Preparation of DNA template
The DNA fragment was generated using specific primers for the gene of interest and
made from a cDNA library. The fragment was digested with BamH1 and cloned into
pBluescript II vector. The plasmid was linearized with restriction enzymes (New
England Biolabs) and the antisense and the sense strand made by T3 RNA polymerase
and T7 polymerase. The restriction enzyme digests were performed overnight at 37oC in
20µl total volume containing 2µg DNA with 5 Units of restriction enzyme. The
fragments were seperated on a 1.4% agarose gel and extracted using a Qiaex II gel
extraction kit (Qiagen) under Rnase free conditions. The DNA template was then made
up to 100µl and an equal volume of chloroform : isoamyl alcochol (24:1) and mixed.
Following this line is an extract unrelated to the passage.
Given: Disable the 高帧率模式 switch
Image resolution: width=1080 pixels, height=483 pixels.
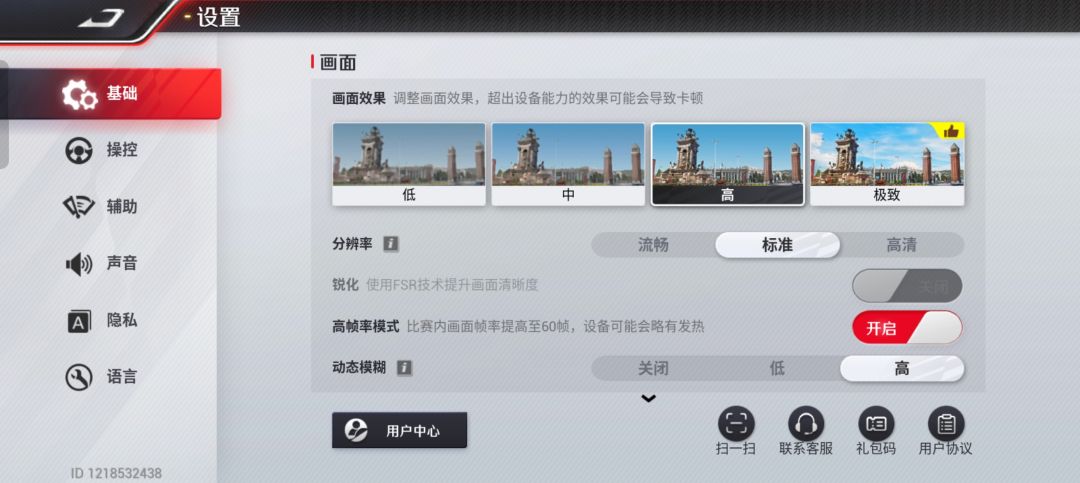Looking at the screenshot, I should point(907,327).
The aqueous layer was removed and the DNA precipitated with 1/10 volume of 3M Na
Acetate and 2.5 volumes of ethanol. Incubate for 15 minutes at 4oC, then spin for 10
minutes at 10,000g and wash the pellet with 70% ethanol. The pellet was resuspended in
20µl diethyl pyrocarbonate (DEPC, Sigma) treated water (H20-DEPC).
In vitro Transcription
The transcription reactions were performed in 20µl volumes. Using the following
reaction mixture made at RT: 10µl DNA fragment, 2µl 10x transcription buffer, 2µl 10x
DIG RNA labelling mix (Roche), 0.5µl Rnase inhibitor (Roche), 1µl RNA polymerase
(T3 or T7) (Roche) and 4.5µl H2O-DEPC the reaction was performed overnight at 37oC.
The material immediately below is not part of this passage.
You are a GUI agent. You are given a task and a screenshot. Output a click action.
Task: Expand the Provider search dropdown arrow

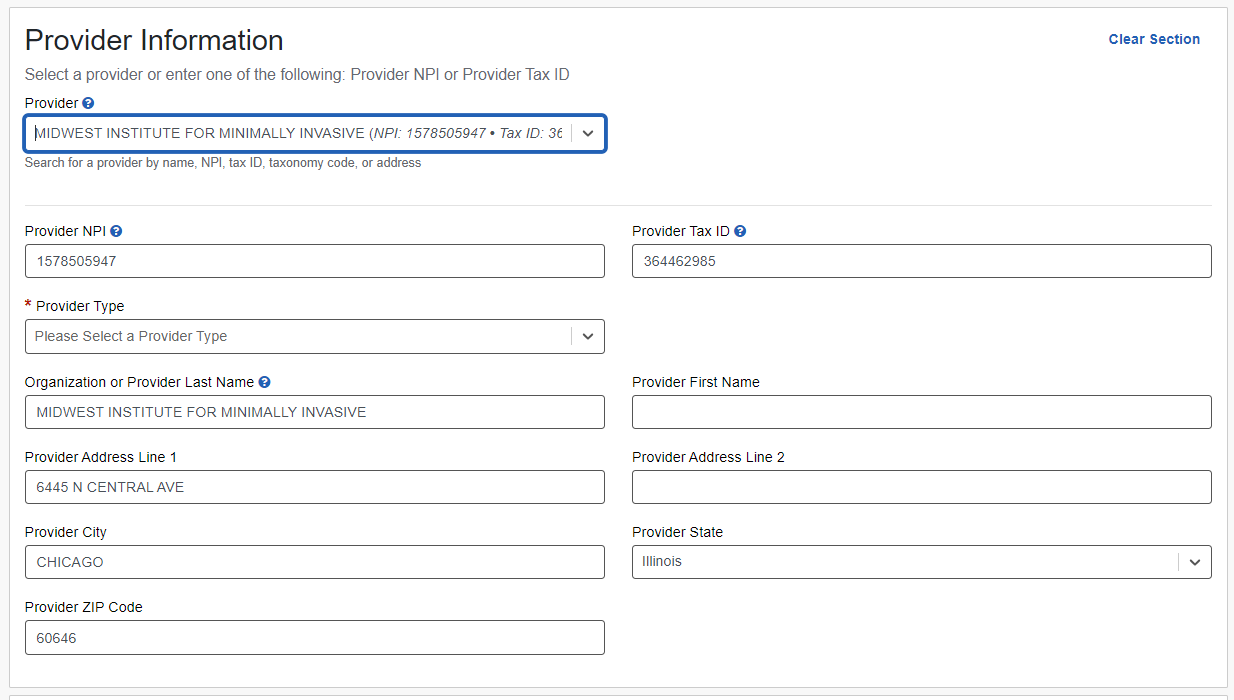click(x=588, y=133)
and stopped by the addition of 2µl 0.2M EDTA/H2O-DEPC pH 8.0. The DIG labelled
cRNA was precipitated with 1/10 volume 4M LiCl and 2.5 volumes of ethanol at –80oC
for 1 hour. The cRNA was recovered by centrifugation at 10,000g for 15 min at 4oC,
washed in 70% ethanol, allowed to dry and then resuspended in 50µl H2O-DEPC.